## Consignes
• a. Répondez, s'il vous plaît, à ces questions sur la critique :
(i) Quelle œuvre a été diffusée en live à huis clos sur la plateforme « L'Opéra chez soi » ?
(ii) Qui a commandé le rapport sur la diversité à l'Opéra national de Paris ?
(iii) De quelle nationalité est Lotte de Beer ?
• b. Mettez à jour le passage de la critique allant de « On pourrait se » à « ouvrir le débat. », en remplaçant « le mois dernier » par « la semaine dernière ».

## Texte présenté

Sondra Radvanovsky, Jonas Kaufmann : ainsi font font font Aïda et Radamès à l’Opéra de Paris Bastille

Xl_vincent_pontet___opera_national_de_paris-aida-2020-2021---vincent-pontet---onp--10--1600px © (c) Vincent Pontet

On pourrait se dire que la reprise de la Bastille a eu lieu avec le live à huis-clos de La Flûte enchantée (dans la mise en scène de Robert Carsen, vue en 2019) sur la plateforme « L’Opéra chez soi » le mois dernier. Mais c'est cette nouvelle production d’Aïda qui lance bel et bien la saison 20-21 de l'Opéra de Paris, non pas uniquement pour son trio de stars (Sondra Radvanovsky, Jonas Kaufmann et Ludovic Tézier), mais pour la mise en scène « concept » de la Néerlandaise Lotte de Beer – qui, au pire, devrait seulement réveiller les rageux, au mieux ouvrir le débat.

Le timing concorde avec la parution récente du rapport sur la diversité à l’Opéra national de Paris, commandé par Alexander Neef. Comment représenter l’œuvre pharaonesque de Verdi créée au Caire après la construction du Canal de Suez, sans tomber dans les stéréotypes occidentaux sur ce que pouvait être l’Égypte antique dans son conflit contre l’Éthiopie ? Pour Lotte de Beer, Aïda est un opéra géopolitique hérité de la colonisation et de la réappropriation occidentale d’une certaine représentation de l’Afrique. La première partie du spectacle est une franche réussite. Si les actes III et IV paraissent plus abstraits, ils ne sont pas exempts d’une certaine mélancolie (peut-être une réflexion plus large sur la colonisation ?), mais seront à réévaluer lors de leurs reprises dans les prochaines saisons.

## Données brutes
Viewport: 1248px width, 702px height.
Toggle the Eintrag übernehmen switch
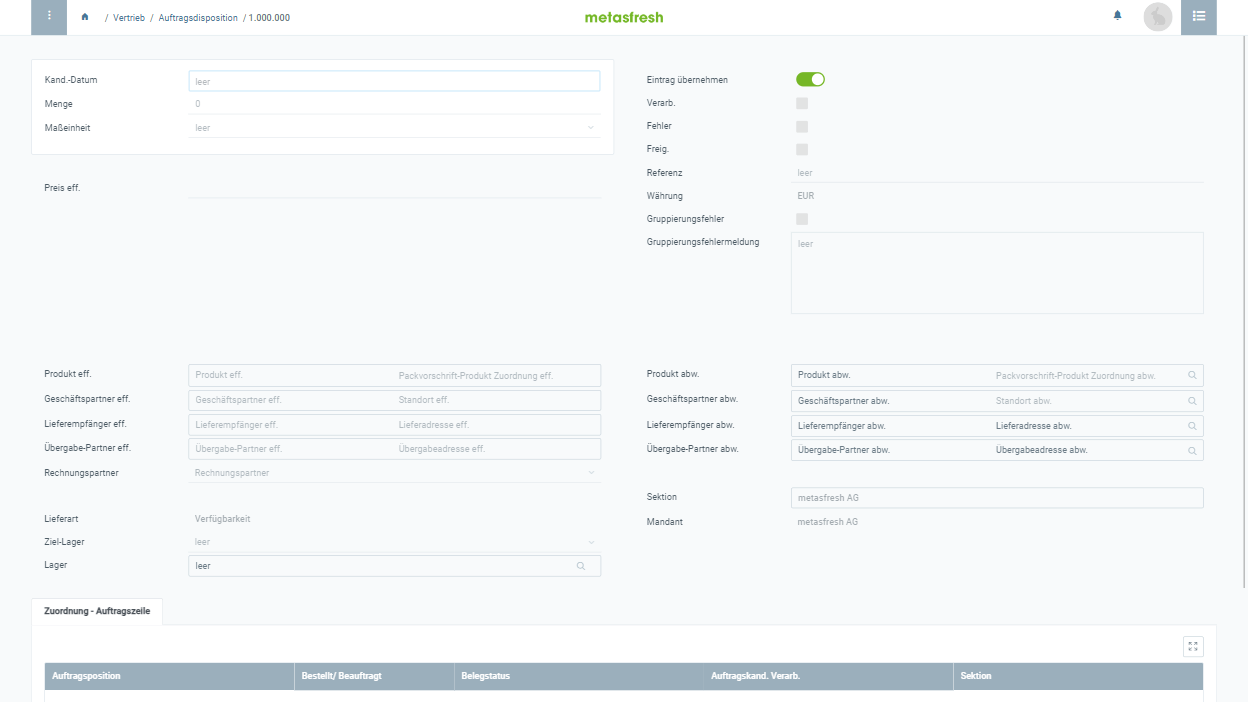coord(810,80)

## Réponses par consigne
• a.
(i) La Flûte enchantée
(ii) Alexander Neef
(iii) Néerlandaise

• b.
On pourrait se dire que la reprise de la Bastille a eu lieu avec le live à huis-clos de La Flûte enchantée (dans la mise en scène de Robert Carsen, vue en 2019) sur la plateforme « L’Opéra chez soi » la semaine dernière. Mais c'est cette nouvelle production d’Aïda qui lance bel et bien la saison 20-21 de l'Opéra de Paris, non pas uniquement pour son trio de stars (Sondra Radvanovsky, Jonas Kaufmann et Ludovic Tézier), mais pour la mise en scène « concept » de la Néerlandaise Lotte de Beer – qui, au pire, devrait seulement réveiller les rageux, au mieux ouvrir le débat.